[Stored data]
· · · · · · ·
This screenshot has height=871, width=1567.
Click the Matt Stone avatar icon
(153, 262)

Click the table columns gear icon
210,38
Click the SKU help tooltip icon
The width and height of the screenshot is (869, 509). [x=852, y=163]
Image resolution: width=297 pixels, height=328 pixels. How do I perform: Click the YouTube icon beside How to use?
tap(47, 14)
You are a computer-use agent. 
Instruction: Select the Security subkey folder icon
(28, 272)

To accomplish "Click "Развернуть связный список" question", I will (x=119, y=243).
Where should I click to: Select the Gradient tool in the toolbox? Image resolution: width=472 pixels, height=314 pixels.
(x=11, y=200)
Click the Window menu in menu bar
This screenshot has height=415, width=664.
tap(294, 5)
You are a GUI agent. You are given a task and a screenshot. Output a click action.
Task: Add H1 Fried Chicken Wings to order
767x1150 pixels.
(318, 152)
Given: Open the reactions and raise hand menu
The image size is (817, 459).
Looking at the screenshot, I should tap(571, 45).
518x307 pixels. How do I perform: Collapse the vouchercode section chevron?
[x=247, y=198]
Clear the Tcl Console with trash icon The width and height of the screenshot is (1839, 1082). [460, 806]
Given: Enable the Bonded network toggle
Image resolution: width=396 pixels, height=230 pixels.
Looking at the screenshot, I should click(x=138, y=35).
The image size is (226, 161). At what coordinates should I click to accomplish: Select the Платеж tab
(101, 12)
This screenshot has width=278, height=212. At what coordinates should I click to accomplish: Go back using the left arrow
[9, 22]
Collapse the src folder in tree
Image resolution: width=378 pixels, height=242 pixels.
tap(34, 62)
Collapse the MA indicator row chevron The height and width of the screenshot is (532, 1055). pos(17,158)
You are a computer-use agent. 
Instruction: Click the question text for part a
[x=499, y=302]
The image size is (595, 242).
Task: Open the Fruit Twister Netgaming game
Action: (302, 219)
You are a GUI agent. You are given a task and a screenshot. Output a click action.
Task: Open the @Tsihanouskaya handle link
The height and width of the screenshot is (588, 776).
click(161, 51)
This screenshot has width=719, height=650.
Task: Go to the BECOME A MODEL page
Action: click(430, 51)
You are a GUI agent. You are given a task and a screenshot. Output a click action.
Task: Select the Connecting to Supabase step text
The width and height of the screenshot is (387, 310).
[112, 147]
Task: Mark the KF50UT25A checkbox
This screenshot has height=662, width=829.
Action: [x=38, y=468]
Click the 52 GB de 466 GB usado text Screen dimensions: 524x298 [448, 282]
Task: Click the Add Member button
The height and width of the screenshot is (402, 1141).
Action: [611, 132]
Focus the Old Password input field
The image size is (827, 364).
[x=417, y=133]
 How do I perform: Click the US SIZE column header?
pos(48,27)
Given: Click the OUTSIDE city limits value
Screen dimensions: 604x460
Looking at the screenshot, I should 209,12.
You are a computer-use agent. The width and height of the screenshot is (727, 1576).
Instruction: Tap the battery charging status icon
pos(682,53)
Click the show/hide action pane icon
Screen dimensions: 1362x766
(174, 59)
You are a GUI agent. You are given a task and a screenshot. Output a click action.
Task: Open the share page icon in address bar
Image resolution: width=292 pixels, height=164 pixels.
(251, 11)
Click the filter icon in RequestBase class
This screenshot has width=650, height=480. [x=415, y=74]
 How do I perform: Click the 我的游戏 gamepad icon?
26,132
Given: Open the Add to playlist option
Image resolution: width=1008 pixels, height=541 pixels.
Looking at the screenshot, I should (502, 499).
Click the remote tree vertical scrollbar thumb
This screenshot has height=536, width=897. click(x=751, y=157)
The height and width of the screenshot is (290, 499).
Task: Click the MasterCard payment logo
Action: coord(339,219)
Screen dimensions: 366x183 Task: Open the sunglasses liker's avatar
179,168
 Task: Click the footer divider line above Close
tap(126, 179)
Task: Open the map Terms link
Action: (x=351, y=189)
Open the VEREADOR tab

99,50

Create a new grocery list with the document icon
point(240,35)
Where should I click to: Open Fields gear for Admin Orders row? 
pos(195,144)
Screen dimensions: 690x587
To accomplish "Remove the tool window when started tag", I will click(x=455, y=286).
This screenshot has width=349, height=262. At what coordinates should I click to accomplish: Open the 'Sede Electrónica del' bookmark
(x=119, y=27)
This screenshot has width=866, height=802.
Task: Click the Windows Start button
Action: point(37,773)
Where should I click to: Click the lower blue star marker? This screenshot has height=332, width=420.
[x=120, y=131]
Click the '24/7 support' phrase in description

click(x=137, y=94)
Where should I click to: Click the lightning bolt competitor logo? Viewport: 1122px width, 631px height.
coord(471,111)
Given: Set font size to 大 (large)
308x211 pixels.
· · · · · · ·
EXERCISE DESCRIPTION: Using the data above, print every record exactly as shown.

ANSWER BELOW:
This screenshot has height=871, width=1567.
Click the Matt Stone avatar icon
(153, 262)

Click the table columns gear icon
210,38
Click the SKU help tooltip icon
The width and height of the screenshot is (869, 509). [x=852, y=163]
Image resolution: width=297 pixels, height=328 pixels. How do I perform: Click the YouTube icon beside How to use?
tap(47, 14)
You are a computer-use agent. 
Instruction: Select the Security subkey folder icon
(28, 272)

To accomplish "Click "Развернуть связный список" question", I will (x=119, y=243).
Where should I click to: Select the Gradient tool in the toolbox? Image resolution: width=472 pixels, height=314 pixels.
(x=11, y=200)
Click the Window menu in menu bar
This screenshot has height=415, width=664.
tap(294, 5)
You are a GUI agent. You are given a task and a screenshot. Output a click action.
Task: Add H1 Fried Chicken Wings to order
767x1150 pixels.
(318, 152)
Given: Open the reactions and raise hand menu
The image size is (817, 459).
Looking at the screenshot, I should tap(571, 45).
518x307 pixels. How do I perform: Collapse the vouchercode section chevron?
[x=247, y=198]
Clear the Tcl Console with trash icon The width and height of the screenshot is (1839, 1082). [460, 806]
Given: Enable the Bonded network toggle
Image resolution: width=396 pixels, height=230 pixels.
Looking at the screenshot, I should click(x=138, y=35).
The image size is (226, 161). At what coordinates should I click to accomplish: Select the Платеж tab
(101, 12)
This screenshot has width=278, height=212. At what coordinates should I click to accomplish: Go back using the left arrow
[9, 22]
Collapse the src folder in tree
Image resolution: width=378 pixels, height=242 pixels.
tap(34, 62)
Collapse the MA indicator row chevron The height and width of the screenshot is (532, 1055). pos(17,158)
You are a computer-use agent. 
Instruction: Click the question text for part a
[x=499, y=302]
The image size is (595, 242).
Task: Open the Fruit Twister Netgaming game
Action: (302, 219)
You are a GUI agent. You are given a task and a screenshot. Output a click action.
Task: Open the @Tsihanouskaya handle link
The height and width of the screenshot is (588, 776).
click(161, 51)
This screenshot has width=719, height=650.
Task: Go to the BECOME A MODEL page
Action: click(430, 51)
You are a GUI agent. You are given a task and a screenshot. Output a click action.
Task: Select the Connecting to Supabase step text
The width and height of the screenshot is (387, 310).
[112, 147]
Task: Mark the KF50UT25A checkbox
This screenshot has height=662, width=829.
Action: [x=38, y=468]
Click the 52 GB de 466 GB usado text Screen dimensions: 524x298 [448, 282]
Task: Click the Add Member button
The height and width of the screenshot is (402, 1141).
Action: [611, 132]
Focus the Old Password input field
The image size is (827, 364).
[x=417, y=133]
 How do I perform: Click the US SIZE column header?
pos(48,27)
Given: Click the OUTSIDE city limits value
Screen dimensions: 604x460
Looking at the screenshot, I should 209,12.
You are a computer-use agent. The width and height of the screenshot is (727, 1576).
Instruction: Tap the battery charging status icon
pos(682,53)
Click the show/hide action pane icon
Screen dimensions: 1362x766
(174, 59)
You are a GUI agent. You are given a task and a screenshot. Output a click action.
Task: Open the share page icon in address bar
Image resolution: width=292 pixels, height=164 pixels.
(251, 11)
Click the filter icon in RequestBase class
This screenshot has width=650, height=480. [x=415, y=74]
 How do I perform: Click the 我的游戏 gamepad icon?
26,132
Given: Open the Add to playlist option
Image resolution: width=1008 pixels, height=541 pixels.
Looking at the screenshot, I should (502, 499).
Click the remote tree vertical scrollbar thumb
This screenshot has height=536, width=897. click(x=751, y=157)
The height and width of the screenshot is (290, 499).
Task: Click the MasterCard payment logo
Action: coord(339,219)
Screen dimensions: 366x183 Task: Open the sunglasses liker's avatar
179,168
 Task: Click the footer divider line above Close
tap(126, 179)
Task: Open the map Terms link
Action: (x=351, y=189)
Open the VEREADOR tab

99,50

Create a new grocery list with the document icon
point(240,35)
Where should I click to: Open Fields gear for Admin Orders row? 
pos(195,144)
Screen dimensions: 690x587
To accomplish "Remove the tool window when started tag", I will click(x=455, y=286).
This screenshot has width=349, height=262. At what coordinates should I click to accomplish: Open the 'Sede Electrónica del' bookmark
(x=119, y=27)
This screenshot has width=866, height=802.
Task: Click the Windows Start button
Action: point(37,773)
Where should I click to: Click the lower blue star marker? This screenshot has height=332, width=420.
[x=120, y=131]
Click the '24/7 support' phrase in description

click(x=137, y=94)
Where should I click to: Click the lightning bolt competitor logo? Viewport: 1122px width, 631px height.
coord(471,111)
Given: Set font size to 大 (large)
308x211 pixels.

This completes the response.